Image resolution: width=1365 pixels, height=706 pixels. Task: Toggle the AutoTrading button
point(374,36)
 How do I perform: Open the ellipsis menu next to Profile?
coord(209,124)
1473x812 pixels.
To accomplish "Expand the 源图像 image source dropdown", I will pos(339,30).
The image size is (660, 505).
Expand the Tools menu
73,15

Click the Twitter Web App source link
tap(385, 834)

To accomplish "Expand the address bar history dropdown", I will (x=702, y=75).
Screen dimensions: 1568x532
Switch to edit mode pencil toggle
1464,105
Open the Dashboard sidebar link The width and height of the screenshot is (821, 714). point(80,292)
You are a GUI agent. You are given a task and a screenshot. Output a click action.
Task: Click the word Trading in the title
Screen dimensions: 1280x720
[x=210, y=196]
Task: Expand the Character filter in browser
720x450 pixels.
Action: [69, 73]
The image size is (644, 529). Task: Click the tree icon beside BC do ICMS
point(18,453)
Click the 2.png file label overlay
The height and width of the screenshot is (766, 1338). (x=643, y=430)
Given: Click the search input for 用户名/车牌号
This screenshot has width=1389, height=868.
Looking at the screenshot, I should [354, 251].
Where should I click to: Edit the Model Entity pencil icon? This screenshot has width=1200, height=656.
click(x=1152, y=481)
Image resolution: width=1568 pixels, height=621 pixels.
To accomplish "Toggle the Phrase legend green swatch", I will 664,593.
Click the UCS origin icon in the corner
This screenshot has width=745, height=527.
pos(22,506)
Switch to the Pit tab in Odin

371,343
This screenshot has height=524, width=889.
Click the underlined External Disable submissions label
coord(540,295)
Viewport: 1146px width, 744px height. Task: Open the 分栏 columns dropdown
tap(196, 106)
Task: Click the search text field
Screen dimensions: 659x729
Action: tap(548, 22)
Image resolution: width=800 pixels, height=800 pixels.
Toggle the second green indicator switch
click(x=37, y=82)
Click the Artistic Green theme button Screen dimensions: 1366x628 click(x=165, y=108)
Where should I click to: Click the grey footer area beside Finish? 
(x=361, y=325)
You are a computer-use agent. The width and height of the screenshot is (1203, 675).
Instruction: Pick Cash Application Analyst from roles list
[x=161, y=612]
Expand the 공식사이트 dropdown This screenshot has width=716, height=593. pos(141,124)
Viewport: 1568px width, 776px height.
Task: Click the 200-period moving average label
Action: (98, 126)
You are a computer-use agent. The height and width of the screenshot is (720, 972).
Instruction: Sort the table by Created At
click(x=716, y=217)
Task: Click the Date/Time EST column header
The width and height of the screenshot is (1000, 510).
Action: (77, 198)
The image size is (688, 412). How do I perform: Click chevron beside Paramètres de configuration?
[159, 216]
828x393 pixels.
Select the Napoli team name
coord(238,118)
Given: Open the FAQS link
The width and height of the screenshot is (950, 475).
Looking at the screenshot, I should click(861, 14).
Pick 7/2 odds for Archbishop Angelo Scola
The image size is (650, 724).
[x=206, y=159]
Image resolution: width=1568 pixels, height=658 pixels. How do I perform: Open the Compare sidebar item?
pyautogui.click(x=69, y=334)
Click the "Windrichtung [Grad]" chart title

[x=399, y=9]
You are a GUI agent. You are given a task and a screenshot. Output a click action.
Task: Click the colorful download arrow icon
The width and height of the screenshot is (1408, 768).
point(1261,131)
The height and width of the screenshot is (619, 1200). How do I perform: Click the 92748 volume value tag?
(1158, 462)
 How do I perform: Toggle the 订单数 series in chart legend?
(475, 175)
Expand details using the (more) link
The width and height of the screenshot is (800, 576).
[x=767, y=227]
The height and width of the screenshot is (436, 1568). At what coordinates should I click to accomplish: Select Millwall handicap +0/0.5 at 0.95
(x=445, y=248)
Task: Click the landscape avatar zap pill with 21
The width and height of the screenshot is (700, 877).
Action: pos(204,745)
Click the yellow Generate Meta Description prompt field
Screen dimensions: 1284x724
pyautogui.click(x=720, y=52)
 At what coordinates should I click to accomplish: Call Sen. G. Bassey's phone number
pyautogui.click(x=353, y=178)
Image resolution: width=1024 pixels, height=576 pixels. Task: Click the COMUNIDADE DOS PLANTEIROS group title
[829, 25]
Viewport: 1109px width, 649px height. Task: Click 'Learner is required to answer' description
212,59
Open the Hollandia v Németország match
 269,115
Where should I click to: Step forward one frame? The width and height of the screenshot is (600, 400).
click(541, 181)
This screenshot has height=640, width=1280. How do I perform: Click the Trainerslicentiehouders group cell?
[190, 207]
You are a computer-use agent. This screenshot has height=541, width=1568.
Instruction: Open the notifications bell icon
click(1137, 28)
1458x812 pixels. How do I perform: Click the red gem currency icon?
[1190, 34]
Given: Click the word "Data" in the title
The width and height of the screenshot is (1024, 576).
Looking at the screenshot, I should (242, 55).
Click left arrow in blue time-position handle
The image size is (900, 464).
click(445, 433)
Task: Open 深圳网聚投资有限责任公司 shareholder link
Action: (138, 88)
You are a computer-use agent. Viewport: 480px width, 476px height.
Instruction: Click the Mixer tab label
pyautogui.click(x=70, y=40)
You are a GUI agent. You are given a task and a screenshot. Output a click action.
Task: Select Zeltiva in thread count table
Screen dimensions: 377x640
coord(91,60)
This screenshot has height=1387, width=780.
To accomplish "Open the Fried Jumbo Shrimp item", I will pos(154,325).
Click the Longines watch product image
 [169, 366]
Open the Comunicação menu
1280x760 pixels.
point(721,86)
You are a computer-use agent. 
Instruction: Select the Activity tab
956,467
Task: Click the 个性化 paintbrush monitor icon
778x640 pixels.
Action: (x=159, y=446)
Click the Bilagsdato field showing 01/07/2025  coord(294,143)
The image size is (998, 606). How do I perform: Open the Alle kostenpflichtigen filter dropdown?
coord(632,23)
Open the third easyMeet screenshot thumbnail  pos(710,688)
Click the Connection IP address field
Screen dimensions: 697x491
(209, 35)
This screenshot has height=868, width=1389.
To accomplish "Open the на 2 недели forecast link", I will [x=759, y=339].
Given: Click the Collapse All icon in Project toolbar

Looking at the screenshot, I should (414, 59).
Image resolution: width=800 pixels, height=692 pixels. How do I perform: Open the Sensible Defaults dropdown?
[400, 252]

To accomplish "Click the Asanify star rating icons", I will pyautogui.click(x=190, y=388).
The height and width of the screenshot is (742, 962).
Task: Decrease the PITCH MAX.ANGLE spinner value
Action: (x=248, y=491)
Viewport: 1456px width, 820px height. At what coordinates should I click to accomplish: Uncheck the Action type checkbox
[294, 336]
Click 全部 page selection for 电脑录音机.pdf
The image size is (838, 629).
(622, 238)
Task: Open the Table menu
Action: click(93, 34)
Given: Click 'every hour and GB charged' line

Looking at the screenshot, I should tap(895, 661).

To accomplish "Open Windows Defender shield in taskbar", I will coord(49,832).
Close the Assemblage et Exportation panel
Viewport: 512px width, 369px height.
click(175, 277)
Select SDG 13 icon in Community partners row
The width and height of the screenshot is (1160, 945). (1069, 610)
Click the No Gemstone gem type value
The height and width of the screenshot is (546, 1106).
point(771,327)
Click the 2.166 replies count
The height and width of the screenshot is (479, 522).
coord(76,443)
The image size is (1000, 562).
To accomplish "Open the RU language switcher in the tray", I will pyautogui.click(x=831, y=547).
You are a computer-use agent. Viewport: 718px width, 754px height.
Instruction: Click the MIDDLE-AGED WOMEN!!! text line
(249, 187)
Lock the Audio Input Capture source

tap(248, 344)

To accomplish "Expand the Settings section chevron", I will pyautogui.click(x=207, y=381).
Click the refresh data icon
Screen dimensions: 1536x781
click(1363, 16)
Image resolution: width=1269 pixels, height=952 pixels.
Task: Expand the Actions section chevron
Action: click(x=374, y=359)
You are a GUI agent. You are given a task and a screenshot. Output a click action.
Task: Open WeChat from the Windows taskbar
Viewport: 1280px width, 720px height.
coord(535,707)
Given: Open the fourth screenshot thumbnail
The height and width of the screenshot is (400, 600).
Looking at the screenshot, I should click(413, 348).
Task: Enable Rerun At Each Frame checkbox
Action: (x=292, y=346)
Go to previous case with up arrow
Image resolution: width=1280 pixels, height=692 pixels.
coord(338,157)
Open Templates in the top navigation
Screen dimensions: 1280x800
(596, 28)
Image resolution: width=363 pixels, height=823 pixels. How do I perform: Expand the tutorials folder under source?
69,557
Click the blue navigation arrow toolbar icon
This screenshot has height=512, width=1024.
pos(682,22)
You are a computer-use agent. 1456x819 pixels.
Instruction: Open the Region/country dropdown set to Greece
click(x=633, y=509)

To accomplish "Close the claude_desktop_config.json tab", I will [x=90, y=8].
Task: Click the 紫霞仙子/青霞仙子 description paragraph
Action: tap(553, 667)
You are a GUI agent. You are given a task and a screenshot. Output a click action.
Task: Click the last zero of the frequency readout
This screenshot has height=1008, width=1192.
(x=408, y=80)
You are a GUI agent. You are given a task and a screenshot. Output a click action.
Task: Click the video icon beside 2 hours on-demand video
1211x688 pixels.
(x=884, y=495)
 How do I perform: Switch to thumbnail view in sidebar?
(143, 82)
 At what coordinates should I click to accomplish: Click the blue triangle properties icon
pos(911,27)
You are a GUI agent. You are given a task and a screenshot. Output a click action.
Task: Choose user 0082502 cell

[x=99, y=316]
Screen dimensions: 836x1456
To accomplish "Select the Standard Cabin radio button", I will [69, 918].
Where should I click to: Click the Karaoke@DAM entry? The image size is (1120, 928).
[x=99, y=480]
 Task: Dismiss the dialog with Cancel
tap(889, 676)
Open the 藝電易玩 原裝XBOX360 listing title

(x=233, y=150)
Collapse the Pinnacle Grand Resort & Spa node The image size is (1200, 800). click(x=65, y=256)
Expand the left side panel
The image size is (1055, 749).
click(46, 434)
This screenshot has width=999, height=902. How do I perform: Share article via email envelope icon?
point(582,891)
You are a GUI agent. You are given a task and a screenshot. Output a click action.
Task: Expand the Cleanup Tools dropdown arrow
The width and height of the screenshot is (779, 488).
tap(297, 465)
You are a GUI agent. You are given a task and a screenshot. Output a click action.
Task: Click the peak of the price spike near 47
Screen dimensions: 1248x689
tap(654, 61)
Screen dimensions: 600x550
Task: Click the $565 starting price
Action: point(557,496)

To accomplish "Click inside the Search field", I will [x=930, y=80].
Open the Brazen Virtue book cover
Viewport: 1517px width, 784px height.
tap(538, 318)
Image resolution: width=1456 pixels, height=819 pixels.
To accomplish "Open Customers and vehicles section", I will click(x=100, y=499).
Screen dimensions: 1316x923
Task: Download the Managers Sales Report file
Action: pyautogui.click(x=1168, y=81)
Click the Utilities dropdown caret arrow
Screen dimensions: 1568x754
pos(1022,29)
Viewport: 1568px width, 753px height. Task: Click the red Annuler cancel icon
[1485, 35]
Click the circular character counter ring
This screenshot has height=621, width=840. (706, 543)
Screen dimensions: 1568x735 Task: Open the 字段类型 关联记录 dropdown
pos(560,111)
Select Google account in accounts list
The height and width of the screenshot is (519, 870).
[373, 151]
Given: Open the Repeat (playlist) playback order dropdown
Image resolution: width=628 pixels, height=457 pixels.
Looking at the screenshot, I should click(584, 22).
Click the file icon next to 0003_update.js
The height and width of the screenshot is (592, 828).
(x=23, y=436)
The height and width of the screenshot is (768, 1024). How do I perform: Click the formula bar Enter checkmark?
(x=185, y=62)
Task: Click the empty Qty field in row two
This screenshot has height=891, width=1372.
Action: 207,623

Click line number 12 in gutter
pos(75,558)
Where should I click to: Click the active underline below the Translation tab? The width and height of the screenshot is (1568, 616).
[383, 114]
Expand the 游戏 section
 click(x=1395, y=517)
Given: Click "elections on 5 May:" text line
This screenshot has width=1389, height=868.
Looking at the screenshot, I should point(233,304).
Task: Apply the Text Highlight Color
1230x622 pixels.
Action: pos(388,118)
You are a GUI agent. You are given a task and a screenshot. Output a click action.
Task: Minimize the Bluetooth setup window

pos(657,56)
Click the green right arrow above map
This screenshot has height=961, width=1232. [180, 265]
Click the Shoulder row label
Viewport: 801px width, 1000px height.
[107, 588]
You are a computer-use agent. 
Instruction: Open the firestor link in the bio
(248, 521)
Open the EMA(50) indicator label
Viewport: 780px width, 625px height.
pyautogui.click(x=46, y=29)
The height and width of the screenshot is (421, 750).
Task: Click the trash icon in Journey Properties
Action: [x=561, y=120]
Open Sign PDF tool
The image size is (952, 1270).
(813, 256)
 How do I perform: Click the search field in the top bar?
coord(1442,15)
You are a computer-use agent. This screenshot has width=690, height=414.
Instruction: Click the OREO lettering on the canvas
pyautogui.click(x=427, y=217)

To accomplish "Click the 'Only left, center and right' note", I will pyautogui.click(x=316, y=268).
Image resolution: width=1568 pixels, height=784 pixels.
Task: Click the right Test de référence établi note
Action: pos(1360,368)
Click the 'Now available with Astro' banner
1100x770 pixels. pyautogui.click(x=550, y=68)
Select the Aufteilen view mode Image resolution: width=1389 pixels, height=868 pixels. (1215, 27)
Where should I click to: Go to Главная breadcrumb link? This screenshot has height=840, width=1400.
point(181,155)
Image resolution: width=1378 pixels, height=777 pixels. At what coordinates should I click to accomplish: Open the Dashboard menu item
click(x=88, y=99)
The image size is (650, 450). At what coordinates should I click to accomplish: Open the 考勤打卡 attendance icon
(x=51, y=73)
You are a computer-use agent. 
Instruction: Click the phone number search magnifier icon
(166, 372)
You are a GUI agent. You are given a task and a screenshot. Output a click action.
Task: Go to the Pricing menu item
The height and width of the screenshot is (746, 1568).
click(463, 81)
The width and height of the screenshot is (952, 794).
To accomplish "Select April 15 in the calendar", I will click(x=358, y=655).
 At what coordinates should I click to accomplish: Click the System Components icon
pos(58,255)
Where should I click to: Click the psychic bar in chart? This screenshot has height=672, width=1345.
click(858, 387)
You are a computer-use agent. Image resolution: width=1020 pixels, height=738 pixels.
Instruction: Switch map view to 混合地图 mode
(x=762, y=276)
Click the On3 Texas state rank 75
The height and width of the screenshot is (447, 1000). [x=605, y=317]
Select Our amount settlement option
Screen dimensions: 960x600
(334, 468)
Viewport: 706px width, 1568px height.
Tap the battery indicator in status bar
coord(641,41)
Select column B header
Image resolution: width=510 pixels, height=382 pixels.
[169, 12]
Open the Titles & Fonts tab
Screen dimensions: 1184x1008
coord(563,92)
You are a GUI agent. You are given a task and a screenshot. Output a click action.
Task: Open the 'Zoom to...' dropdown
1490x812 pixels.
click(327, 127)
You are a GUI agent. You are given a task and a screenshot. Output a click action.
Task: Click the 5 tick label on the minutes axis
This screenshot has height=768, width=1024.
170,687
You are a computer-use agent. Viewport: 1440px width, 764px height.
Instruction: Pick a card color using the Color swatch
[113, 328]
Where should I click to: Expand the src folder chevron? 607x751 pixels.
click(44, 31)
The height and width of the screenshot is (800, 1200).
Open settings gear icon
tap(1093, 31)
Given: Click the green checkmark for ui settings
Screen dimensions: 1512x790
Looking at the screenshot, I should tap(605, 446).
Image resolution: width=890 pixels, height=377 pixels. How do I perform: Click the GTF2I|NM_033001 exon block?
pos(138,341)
+ + + + +
TO DO: Check each line above for the string "Windows" and show the ones that have it.

WRITTEN SOLUTION:
To accomplish "Open Windows Defender shield in taskbar", I will coord(49,832).
Task: Open WeChat from the Windows taskbar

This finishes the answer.